Though, next week every single founder is going to be taking money out of First Republic, Citizens, Fifth Third, Capital One, BNY Mellon, etc. and wiring it straight to JPM. I suspect there will be a broader bank run.

Though, next week every single founder is going to be taking money out of First Republic, Citizens, Fifth Third, Capital One, BNY Mellon, etc. and wiring it straight to JPM.

Isn't that a bad idea, though? Doing the exact same "all our eggs in one basket" that took down SVB? Being an ordinary idiot, I would have thought the lesson here was "Okay, for the love of God let's keep our payroll in this bank and make sure we have enough to cover six months' wages, then put the running costs money in this other bank" and so on. I realise that makes it a lot of bother to set up and maintain individual accounts, but if you've just had "oops, the bank where we kept all our money just imitated a dead goldfish", wouldn't you try and spread the load around?

It doesn't have to be JP Morgan in particular. Any of the Big 4 (JPM, Bank of America, Citigroup, and Wells Fargo) are both well-diversified and too-big-to-fail. I don't know why anyone with deposits over the FDIC insurance limit of $250,000 would have sensitive money anywhere else.

Apparently the traditional banks were right to be worried.

How so? I’d really like to understand the logic of this position.

I suppose if you're a big bank and startups are only a tiny fraction of your business it would be okay, but its hard to manage risk if you can't predict when customers will deposit and when customers will withdraw.

Cramer cursed JPM, though, so the question becomes- how superstitious are the people making decisions about this?

SVB offered higher deposit rates than most big banks. They were paying 4.5% on money market deposits. Chase is paying 0.01% on everything account short of 48 month CDs which get a generous 1.49%.

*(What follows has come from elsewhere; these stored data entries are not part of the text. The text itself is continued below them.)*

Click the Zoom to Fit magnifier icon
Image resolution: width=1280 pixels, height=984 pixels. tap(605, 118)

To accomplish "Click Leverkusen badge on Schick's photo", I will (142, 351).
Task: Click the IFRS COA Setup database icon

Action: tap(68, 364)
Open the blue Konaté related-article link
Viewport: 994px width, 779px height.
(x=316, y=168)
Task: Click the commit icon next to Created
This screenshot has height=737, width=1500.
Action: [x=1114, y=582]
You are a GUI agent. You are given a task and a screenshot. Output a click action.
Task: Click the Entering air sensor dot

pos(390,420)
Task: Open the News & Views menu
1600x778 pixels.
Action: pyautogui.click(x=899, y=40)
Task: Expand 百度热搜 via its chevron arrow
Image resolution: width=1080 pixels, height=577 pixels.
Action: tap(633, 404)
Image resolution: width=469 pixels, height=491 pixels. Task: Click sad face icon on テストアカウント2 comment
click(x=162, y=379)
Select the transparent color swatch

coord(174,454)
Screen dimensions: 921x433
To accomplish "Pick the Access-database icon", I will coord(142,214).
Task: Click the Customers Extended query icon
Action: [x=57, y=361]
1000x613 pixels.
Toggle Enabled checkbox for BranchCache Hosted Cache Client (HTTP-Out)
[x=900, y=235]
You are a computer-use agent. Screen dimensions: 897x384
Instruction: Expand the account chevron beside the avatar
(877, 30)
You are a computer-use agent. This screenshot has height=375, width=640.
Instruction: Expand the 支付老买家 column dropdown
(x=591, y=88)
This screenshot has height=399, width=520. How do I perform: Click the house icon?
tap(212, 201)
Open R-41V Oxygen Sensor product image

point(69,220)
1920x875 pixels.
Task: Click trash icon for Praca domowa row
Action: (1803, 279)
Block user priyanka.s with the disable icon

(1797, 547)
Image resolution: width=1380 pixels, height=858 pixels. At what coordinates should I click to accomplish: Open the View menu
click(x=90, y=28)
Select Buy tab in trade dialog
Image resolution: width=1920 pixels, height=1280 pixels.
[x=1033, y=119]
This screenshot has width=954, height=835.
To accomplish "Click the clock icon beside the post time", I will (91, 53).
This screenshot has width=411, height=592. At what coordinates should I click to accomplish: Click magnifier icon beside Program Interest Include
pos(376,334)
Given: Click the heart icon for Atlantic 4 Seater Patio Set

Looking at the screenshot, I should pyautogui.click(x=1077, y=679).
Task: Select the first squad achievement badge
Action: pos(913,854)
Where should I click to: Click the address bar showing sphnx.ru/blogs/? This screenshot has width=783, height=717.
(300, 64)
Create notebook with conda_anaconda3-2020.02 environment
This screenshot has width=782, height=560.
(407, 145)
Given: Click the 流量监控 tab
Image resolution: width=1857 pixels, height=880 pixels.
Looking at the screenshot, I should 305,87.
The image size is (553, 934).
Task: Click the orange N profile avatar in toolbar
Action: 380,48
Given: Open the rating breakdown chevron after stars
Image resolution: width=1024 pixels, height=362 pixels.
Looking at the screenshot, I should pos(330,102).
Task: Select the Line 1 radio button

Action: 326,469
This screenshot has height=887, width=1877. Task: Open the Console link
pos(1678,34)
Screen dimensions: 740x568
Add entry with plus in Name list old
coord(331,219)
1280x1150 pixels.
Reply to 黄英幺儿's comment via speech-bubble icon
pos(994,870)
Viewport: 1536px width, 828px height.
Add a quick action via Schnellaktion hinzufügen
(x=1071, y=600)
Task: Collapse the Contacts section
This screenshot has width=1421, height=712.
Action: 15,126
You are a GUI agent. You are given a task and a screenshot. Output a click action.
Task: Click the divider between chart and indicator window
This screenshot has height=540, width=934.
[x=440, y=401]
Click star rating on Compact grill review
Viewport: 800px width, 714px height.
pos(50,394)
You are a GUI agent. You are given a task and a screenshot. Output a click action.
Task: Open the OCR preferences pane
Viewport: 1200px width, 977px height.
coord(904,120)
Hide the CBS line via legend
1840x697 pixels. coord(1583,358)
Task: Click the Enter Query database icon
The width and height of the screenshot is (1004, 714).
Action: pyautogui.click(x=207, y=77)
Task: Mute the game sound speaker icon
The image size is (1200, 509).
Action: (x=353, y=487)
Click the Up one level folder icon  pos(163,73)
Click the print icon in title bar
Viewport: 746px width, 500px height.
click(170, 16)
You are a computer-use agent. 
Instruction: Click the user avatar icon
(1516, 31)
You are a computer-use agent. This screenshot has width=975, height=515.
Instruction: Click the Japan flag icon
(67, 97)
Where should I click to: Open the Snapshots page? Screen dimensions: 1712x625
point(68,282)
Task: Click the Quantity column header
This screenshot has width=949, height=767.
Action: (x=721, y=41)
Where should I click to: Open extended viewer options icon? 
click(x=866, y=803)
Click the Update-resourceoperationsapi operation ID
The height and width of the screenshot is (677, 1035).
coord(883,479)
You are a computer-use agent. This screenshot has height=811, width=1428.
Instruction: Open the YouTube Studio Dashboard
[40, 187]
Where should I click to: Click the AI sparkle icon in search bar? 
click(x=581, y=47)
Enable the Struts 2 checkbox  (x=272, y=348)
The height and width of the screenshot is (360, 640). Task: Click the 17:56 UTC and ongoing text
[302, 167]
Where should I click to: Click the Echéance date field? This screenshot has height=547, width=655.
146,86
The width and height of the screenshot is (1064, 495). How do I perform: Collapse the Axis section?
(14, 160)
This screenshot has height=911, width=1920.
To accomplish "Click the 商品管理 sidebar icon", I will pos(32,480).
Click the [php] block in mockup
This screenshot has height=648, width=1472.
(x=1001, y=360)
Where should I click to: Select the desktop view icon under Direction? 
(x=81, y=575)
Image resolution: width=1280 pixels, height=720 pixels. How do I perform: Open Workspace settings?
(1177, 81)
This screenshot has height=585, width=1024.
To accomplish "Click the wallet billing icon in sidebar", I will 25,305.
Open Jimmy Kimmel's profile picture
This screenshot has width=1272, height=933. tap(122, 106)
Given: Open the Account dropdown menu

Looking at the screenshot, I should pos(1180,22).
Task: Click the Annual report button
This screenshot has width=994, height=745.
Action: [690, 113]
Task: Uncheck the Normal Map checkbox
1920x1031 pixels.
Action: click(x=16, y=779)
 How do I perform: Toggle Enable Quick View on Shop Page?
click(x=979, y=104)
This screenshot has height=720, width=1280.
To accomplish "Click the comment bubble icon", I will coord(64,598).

This is the key detail I was looking for and it makes me a lot less sympathetic to the depositors now demanding a bail out.

In fairness, it's not good if the safe (because the government can't afford to let them fail) banks use their position to pay peanuts on their deposit rates but attract deposits because no one can bear the risk of banking elsewhere.

I think it's perfectly fine if lower-risk deposits pay substantially lower interest rates

It's one thing if JP Morgan/BoA/Wells were lower risk because of better management but they're lower risk mainly because the US Government can't afford to let them fail so if this happened to them the Fed would have swapped their bonds at par or launched a new round of QE.

I'm not a huge fan of the government picking winners and then those winners taking monopsony rents as a result.

The big banks are regulated in a way which reflects their too-big-to-fail status. As part of this, they are required to prove that they are not doing the specific thing that SVB did - i.e. taking non-mark-to-market interest rate risk by investing floating rate customer deposits in long-dated fixed-rate securities.

Medium-sized banks like SVB were exempted from these rules in 2019 - to quote from the SVB annual report,

In October 2019, the federal banking agencies issued rules that tailor the application of enhanced prudential standards to large bank holding companies and the capital and liquidity rules to large bank holding companies and depository institutions (the “Tailoring Rules”) to implement amendments to the Dodd-Frank Wall Street Reform and Consumer Protection Act (the “Dodd-Frank Act”) under the Economic Growth, Regulatory Relief, and Consumer Protection Act (the “EGRRCPA”). Under the EGRRCPA, the threshold above which the Federal Reserve is required to apply enhanced prudential standards to bank holding companies

increased from $50 billion in average total consolidated assets to $250 billion. The Federal Reserve may also impose enhanced prudential standards on bank

holding companies with between $100 billion and $250 billion in average total consolidated assets.

(SVB had $211 billion in total assets)

SVB CEO Gregg Becker was personally involved in the campaign to relax the rules. He stood up in front of a Congressional Committee and said it was OK for banks like SVB to do this stuff because they were not too big to fail and wouldn't need a bailout.

Among other things, SVB pioneered extending loans to startups as part of their funding rounds.